• _Records from a data source_:
::::::

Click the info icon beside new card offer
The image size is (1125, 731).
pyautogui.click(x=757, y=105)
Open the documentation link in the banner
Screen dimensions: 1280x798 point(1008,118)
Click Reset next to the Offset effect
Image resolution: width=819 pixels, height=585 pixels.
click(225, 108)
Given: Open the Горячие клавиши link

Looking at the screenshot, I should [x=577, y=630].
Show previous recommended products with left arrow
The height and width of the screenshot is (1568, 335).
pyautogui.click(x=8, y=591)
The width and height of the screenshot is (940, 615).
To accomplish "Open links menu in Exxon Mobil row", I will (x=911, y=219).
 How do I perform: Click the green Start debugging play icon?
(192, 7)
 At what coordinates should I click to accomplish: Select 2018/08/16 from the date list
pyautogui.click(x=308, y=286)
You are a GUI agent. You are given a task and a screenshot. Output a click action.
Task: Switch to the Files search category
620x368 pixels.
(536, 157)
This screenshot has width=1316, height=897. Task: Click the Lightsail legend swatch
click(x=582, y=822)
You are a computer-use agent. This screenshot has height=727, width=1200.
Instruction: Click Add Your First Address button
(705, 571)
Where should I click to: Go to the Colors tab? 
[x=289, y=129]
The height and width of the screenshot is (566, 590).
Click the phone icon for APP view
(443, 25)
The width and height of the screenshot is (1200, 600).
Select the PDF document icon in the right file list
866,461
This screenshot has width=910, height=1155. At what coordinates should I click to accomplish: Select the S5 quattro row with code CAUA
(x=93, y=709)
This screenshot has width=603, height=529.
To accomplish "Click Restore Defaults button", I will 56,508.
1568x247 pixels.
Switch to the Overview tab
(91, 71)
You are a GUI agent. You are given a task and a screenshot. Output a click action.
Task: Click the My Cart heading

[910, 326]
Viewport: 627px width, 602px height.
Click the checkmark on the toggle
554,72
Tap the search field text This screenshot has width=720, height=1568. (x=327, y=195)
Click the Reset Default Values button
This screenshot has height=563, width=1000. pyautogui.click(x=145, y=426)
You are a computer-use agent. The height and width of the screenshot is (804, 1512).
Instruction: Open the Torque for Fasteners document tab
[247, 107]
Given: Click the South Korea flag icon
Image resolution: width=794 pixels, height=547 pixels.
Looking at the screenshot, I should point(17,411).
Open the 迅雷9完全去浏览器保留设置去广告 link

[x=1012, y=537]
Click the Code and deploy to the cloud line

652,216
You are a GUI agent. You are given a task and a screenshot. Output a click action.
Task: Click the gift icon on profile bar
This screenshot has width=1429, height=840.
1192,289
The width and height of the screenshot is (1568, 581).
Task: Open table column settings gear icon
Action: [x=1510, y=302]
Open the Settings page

::::::

• _TASK REQUIREMENTS_: Give the lines from the one containing "Click the phone icon for APP view" through the end of the entries again, exactly as written and with no other lines.

• _COMPLETED EXERCISE_:
Click the phone icon for APP view
(443, 25)
The width and height of the screenshot is (1200, 600).
Select the PDF document icon in the right file list
866,461
This screenshot has width=910, height=1155. At what coordinates should I click to accomplish: Select the S5 quattro row with code CAUA
(x=93, y=709)
This screenshot has width=603, height=529.
To accomplish "Click Restore Defaults button", I will 56,508.
1568x247 pixels.
Switch to the Overview tab
(91, 71)
You are a GUI agent. You are given a task and a screenshot. Output a click action.
Task: Click the My Cart heading

[910, 326]
Viewport: 627px width, 602px height.
Click the checkmark on the toggle
554,72
Tap the search field text This screenshot has width=720, height=1568. (x=327, y=195)
Click the Reset Default Values button
This screenshot has height=563, width=1000. pyautogui.click(x=145, y=426)
You are a computer-use agent. The height and width of the screenshot is (804, 1512).
Instruction: Open the Torque for Fasteners document tab
[247, 107]
Given: Click the South Korea flag icon
Image resolution: width=794 pixels, height=547 pixels.
Looking at the screenshot, I should point(17,411).
Open the 迅雷9完全去浏览器保留设置去广告 link

[x=1012, y=537]
Click the Code and deploy to the cloud line

652,216
You are a GUI agent. You are given a task and a screenshot. Output a click action.
Task: Click the gift icon on profile bar
This screenshot has width=1429, height=840.
1192,289
The width and height of the screenshot is (1568, 581).
Task: Open table column settings gear icon
Action: [x=1510, y=302]
Open the Settings page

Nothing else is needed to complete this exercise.